When Economy Opens Up, Restaurants Will Need to Focus on Profits

When Economy Opens Up, Restaurants Will Need to Focus on Profits

With signs that the American economy may be ready to slowly begin reopening in the coming weeks, restaurant owners – a group that’s been hit harder than almost any other industry – need to begin thinking about how they can reclaim lost profits.

4 Ways Restaurants Can Maximize Profits After Economy Reopens

Just how badly has the restaurant industry been impacted by COVID-19? This graph from Statista says it all. It shows the year-over-year daily change in seated restaurant diners from 2019 to 2020.

As you’ll notice, the impact was minimal at first – with drop offs of a few percentage points in early March. But by the time March 12 hit, numbers were down by 28 percent. And within a week they were down by 98 percent. On March 21, numbers were down 100 percent (and have been since).

The longer this pandemic causes restaurant shutdowns, the harder it is to stay afloat. But thankfully some states are now allowing restaurants to reopen (with certain restrictions). Once you get the green light to serve dine-in customers, the following tips can be used to beef up profits:

1. Reestablish a Strong Foundation

It’s been a while since your business has had any sort of normalcy. Now’s the time to get back in the groove and establish/reestablish good habits and practices.

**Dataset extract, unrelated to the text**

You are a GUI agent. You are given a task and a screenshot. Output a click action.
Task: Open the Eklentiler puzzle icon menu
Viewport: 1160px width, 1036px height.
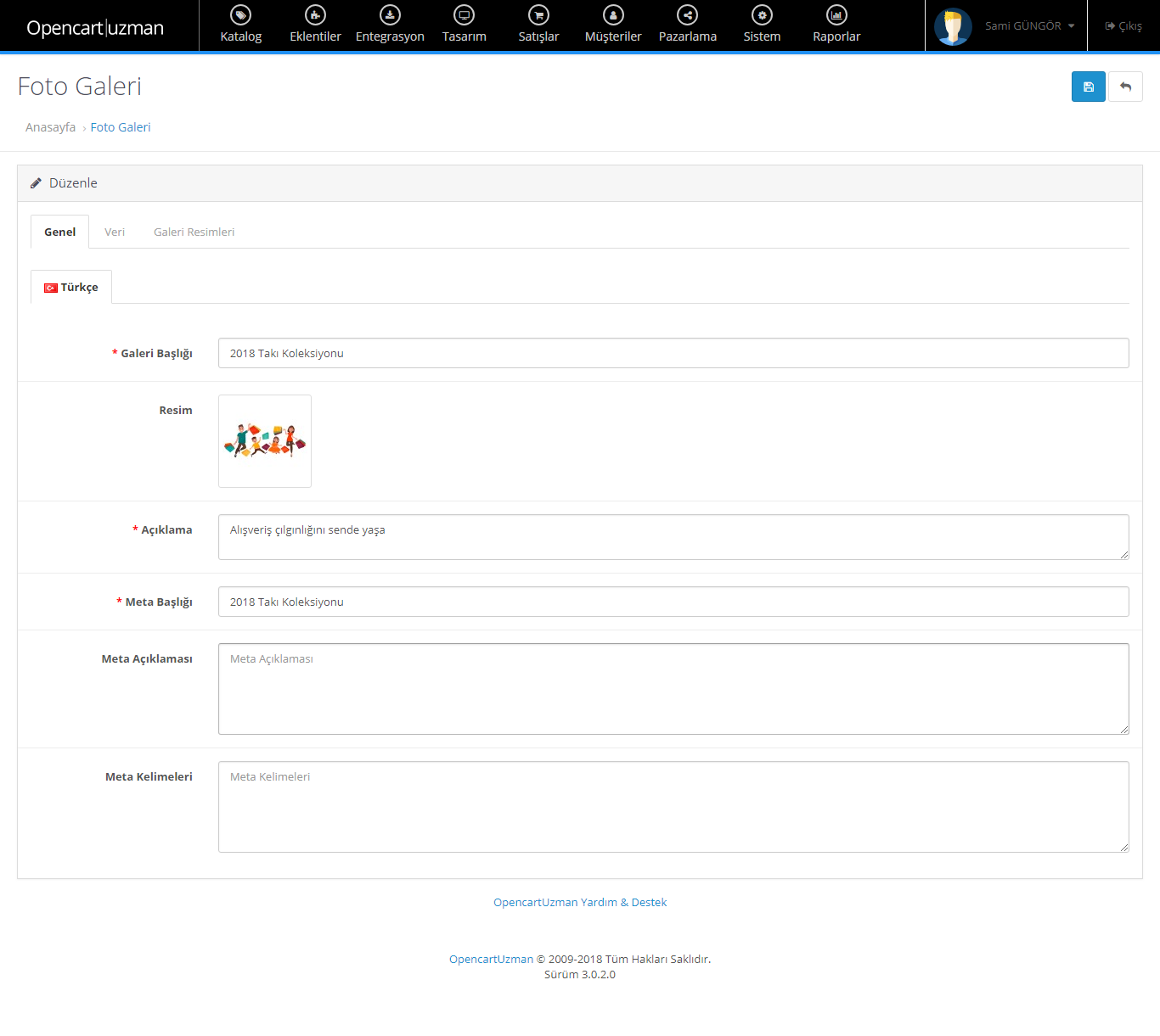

Preventative maintenance and care on commercial kitchen appliances is one example of this. The more you can extend the life of these expensive investments, the more profitable you’ll be over the next few months and years.

“While cleaning is the first step in extending the life of your appliances, the care of these commercial machines must go beyond soap and water,” McCombs Supply Co. Inc. explains. “You’ll also conduct regular checks on parts, performance, and calibration to maintain the efficiency of your industrial units, and to make sure they remain in good working order.”

It’s also important to reevaluate the types of people you’re hiring. It’s worth paying more for a reliable and trustworthy person who is a self-starter and fast learner than it is to pay minimum wage to someone who only cares about cashing a paycheck.

2. Focus on High-Profit Menu Items

Every restaurant has its own thresholds and standards, but it’s generally a good idea to keep food costs to an average of 33 percent of the menu price. In other words, a $9 menu item should cost you $3 or less to make.

The 33 percent threshold is something you want to average. And since you’ll almost certainly have items on your menu that are much higher – like steak or seafood – it’s imperative that you focus on integrating higher profit margin items into your menu. (Even if they’re brand new items.)

High-profit menu items include fountain drinks, coffee, alcoholic beverages, soups, pizzas, desserts, children’s menu items, and breakfast items.

3. Use Promotional Tactics

Get creative with how you promote your restaurant. Things like daily specials, family meal deals, and happy hour pricing are great ways to get people into your restaurant. And if you have the right strategies in place, this can lead to higher average order sizes.

4. Add New Sales Channels

If the COVID-19 shutdowns have taught restaurant owners anything, it’s that the marketplace is open to new sales channels. While you might have started doing delivery orders as a result of the shutdown, it may be worth keeping this sales channel alive even after life returns to normal. People have gotten a taste of delivery and will be more open to it as a staple option in the future.

Make Profitability the Top Priority

Profitability isn’t everything in business. There’s so much more to running a successful restaurant than focusing on how much cash you take in at the end of the day. But we’re in a bit of a unique spot and profits will take center stage in the coming weeks.

We’re not saying that you should focus on profitability at the expense of treating customers well and providing good food. But we are saying it needs to be a point of emphasis for every employee on your payroll over the next six to nine months.

By increasing profits over this period of time, you can recoup some of the losses that you’ve experienced in recent weeks and, hopefully, restore your restaurant to its former glory.